ALBANY, N.Y. (October 16, 2009) -- The International System Dynamics Society, located at the University at Albany's Rockefeller College, awarded its 2009 Applications Award to Kenneth Cooper of Cooper Associates, Milford, New Hampshire, and Gregory Lee of Fluor Corporation, Aliso Viejo, California. The Applications Award recognizes the best application of system dynamics and is one of the preeminent awards in the field of dynamic simulation modeling, the application of computer programs or networks to simulate models of particular objects and systems.
The international panel of judges unanimously selected Cooper and Lee's "Managing the Dynamics of Projects and Changes at Fluor" as the best modeling application from nominees around the world.
Cooper and Lee designed, built, tested, and implemented a model-based system to aid project management at Fluor Corporation, one of the world's largest engineering and construction firms, with revenues of more than $20 billion in 2008. The US-based firm operates in major business sectors worldwide.
The system developed by Cooper and Lee rapidly tailors a model to simulate each engineering and construction project. Each model is then used to foresee future cost and schedule impacts of project changes, and most important, test ways to avoid negative impacts. Their "Change Impact Assessment" system has been used on more than 100 different projects, and hundreds of project managers and planners have been trained in its internal use. In addition to providing a better understanding of the project-wide effects of changes, the cost savings identified for Fluor and its clients amount to hundreds of millions of dollars.
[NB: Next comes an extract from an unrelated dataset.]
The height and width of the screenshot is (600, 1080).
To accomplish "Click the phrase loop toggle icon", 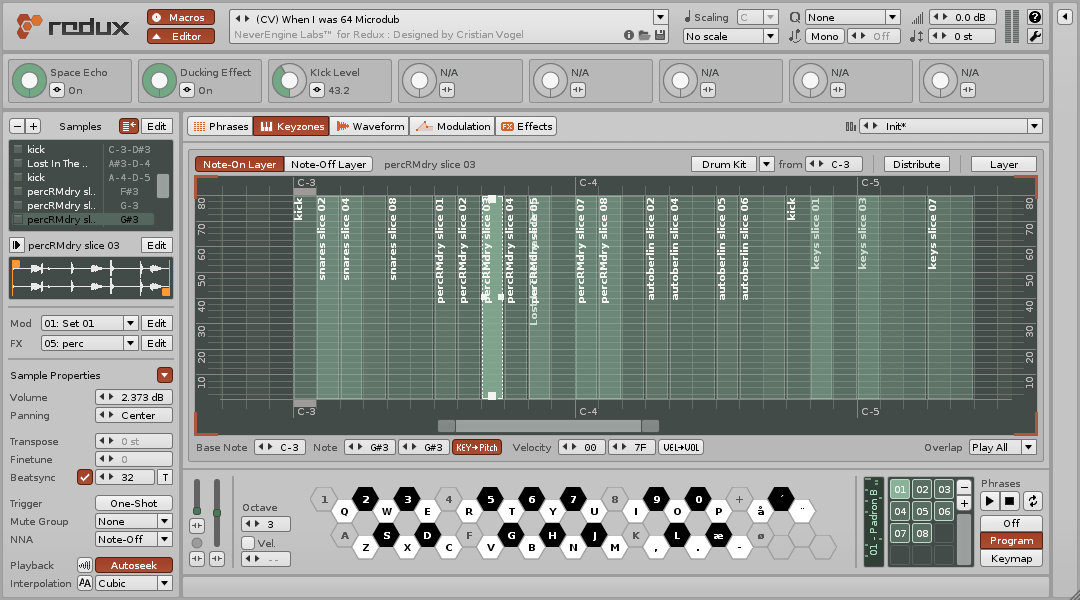I will [x=1032, y=501].
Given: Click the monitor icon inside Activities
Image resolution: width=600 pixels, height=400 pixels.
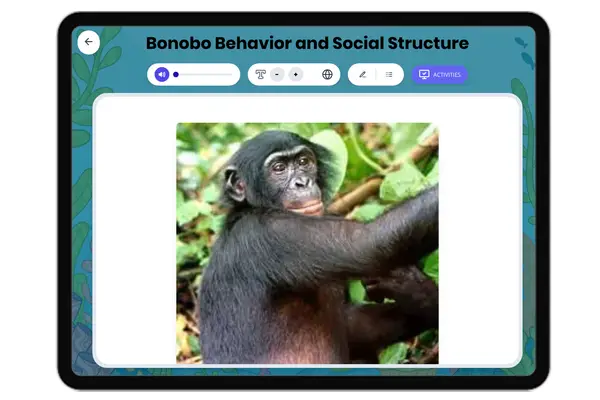Looking at the screenshot, I should (x=424, y=75).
System dynamics is a computer simulation methodology for studying and managing complex systems. The methodology is used internationally by leading corporations and universities. The method is critical to forecasting and mitigating project change impacts. Growth of a project's work scope, without schedule relief, often entails adding resources and working overtime. The ability of system dynamics to quantify these effects allows managers to foresee results and design strategies to mitigate or even avoid the impacts.